═══ RECORDS SHOWN ═══

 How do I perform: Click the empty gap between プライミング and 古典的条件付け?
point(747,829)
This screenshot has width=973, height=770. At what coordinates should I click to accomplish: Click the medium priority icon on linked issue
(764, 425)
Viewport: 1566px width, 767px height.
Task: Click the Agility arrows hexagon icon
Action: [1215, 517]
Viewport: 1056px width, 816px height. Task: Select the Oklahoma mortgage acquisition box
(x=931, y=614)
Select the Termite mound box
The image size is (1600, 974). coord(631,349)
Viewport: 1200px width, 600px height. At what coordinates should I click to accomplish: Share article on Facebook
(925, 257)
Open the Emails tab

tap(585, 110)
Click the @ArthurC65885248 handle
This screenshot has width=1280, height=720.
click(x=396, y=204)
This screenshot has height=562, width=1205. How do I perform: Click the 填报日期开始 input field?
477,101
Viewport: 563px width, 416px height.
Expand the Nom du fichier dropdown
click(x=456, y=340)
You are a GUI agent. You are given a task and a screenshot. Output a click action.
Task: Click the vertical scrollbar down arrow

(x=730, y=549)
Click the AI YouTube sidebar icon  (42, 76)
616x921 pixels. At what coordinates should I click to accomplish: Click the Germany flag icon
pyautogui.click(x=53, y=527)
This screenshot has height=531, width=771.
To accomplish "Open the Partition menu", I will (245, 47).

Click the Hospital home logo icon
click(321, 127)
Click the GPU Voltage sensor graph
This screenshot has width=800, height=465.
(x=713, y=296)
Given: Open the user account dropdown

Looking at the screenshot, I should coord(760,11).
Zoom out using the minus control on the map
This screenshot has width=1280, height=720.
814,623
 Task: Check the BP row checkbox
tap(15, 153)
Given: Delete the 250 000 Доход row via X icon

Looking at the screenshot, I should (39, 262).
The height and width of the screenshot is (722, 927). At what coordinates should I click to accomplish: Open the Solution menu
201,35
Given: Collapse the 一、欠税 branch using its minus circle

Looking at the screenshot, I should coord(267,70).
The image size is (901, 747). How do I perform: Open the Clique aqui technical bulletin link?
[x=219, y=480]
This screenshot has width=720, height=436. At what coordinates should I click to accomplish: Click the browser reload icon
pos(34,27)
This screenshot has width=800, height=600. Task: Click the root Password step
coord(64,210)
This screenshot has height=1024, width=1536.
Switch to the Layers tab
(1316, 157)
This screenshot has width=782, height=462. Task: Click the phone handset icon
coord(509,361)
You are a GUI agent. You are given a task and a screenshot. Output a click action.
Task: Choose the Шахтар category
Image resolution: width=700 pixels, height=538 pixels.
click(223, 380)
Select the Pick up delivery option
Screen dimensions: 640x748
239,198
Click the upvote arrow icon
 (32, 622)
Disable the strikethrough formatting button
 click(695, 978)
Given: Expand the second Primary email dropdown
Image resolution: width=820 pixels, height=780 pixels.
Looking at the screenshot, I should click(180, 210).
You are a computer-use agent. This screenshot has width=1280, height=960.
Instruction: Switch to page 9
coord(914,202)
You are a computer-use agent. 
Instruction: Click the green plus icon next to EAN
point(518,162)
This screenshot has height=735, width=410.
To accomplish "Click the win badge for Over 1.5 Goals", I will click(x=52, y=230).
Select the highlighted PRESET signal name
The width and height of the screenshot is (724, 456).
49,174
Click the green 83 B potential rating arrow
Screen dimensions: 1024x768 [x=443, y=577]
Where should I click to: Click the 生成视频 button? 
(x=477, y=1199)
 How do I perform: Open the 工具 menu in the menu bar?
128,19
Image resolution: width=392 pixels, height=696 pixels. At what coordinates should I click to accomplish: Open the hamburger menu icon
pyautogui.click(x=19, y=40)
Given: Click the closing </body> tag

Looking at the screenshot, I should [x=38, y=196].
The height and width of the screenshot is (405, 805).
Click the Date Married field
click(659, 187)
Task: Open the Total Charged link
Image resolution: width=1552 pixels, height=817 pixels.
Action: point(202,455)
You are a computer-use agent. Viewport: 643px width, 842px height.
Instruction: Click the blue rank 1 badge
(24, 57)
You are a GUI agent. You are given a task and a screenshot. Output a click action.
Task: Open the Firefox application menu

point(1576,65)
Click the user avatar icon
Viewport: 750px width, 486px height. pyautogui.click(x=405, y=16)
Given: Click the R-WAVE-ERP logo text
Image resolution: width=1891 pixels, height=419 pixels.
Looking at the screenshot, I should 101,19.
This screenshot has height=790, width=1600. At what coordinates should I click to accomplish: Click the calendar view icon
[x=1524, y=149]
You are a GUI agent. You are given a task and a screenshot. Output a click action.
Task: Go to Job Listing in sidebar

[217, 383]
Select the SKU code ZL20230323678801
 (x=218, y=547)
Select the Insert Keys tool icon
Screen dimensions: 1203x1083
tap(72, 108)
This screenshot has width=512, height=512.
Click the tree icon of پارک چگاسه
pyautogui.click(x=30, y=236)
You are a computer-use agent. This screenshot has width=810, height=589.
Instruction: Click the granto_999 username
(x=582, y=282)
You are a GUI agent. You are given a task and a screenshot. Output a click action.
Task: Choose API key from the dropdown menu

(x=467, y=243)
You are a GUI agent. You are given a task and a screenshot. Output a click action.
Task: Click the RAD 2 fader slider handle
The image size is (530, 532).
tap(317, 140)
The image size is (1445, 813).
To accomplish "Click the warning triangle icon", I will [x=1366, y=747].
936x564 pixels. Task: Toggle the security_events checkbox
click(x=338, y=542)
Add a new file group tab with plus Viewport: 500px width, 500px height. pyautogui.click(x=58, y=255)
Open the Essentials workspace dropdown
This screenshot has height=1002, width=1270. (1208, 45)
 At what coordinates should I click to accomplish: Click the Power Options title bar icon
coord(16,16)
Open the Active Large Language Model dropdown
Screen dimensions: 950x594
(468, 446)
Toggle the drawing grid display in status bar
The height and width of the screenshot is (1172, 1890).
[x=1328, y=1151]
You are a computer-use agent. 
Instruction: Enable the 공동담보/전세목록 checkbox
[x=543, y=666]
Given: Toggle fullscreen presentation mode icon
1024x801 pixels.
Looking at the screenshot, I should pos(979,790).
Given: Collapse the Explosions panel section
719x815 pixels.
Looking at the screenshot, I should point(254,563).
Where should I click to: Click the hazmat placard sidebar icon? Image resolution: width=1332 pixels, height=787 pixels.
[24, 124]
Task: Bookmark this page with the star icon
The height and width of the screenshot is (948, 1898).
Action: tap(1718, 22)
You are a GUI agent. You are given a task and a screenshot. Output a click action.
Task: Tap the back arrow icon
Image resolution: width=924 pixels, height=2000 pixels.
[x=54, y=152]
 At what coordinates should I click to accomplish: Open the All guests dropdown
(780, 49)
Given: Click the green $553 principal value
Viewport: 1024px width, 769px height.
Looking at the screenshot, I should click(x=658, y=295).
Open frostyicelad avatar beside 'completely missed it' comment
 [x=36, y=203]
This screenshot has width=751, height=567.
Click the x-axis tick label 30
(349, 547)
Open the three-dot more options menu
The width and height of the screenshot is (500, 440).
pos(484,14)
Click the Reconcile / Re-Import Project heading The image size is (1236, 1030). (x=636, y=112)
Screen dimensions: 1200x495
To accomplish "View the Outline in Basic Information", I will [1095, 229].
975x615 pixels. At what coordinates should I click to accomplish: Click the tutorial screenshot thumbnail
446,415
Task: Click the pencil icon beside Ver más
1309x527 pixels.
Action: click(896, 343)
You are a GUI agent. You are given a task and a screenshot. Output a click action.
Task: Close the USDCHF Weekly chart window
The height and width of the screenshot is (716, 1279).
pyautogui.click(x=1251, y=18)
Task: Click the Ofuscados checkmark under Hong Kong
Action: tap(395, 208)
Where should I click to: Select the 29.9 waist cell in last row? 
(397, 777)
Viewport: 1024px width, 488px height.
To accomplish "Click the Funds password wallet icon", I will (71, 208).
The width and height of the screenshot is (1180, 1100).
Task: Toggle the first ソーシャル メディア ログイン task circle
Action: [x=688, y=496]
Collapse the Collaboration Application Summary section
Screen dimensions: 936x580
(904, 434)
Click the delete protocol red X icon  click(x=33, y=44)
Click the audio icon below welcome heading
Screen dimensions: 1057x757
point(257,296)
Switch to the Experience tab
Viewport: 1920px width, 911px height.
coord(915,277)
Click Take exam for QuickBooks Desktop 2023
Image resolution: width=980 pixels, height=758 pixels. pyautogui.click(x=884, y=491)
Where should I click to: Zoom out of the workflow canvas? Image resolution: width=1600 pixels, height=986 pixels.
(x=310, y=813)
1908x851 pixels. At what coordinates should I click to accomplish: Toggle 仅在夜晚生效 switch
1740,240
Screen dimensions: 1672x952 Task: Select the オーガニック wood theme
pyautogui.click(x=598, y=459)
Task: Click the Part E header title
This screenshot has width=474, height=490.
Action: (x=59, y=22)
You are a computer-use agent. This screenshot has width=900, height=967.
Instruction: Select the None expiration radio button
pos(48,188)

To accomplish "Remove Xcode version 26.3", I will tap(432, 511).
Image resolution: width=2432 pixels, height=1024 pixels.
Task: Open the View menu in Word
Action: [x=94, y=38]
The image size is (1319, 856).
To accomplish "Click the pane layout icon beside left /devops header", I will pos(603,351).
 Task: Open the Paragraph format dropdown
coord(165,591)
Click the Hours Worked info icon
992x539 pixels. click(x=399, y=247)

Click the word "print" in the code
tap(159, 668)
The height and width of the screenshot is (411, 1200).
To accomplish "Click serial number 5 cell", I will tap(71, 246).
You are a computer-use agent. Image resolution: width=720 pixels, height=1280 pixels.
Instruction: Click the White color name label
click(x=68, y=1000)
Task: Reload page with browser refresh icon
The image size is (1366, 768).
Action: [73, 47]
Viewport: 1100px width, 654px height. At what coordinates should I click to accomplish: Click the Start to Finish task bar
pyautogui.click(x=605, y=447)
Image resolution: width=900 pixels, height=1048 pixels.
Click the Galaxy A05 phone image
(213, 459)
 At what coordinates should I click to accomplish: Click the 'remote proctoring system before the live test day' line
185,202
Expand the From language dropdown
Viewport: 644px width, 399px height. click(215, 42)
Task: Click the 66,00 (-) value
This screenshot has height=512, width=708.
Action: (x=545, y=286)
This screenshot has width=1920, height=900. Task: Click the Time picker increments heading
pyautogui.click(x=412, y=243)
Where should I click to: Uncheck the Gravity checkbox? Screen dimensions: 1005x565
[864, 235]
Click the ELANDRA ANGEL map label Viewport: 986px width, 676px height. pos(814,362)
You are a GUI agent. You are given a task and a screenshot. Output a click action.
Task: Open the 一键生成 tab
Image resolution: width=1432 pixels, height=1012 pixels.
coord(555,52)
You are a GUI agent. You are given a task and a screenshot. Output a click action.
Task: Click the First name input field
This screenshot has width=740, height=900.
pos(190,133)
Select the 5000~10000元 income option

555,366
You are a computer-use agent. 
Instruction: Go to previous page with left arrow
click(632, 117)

═══

WHAT IS REQUIRED
List every line above that holds the word "value".

SOLUTION TO THE EXERCISE
Given: Click the green $553 principal value
Task: Click the 66,00 (-) value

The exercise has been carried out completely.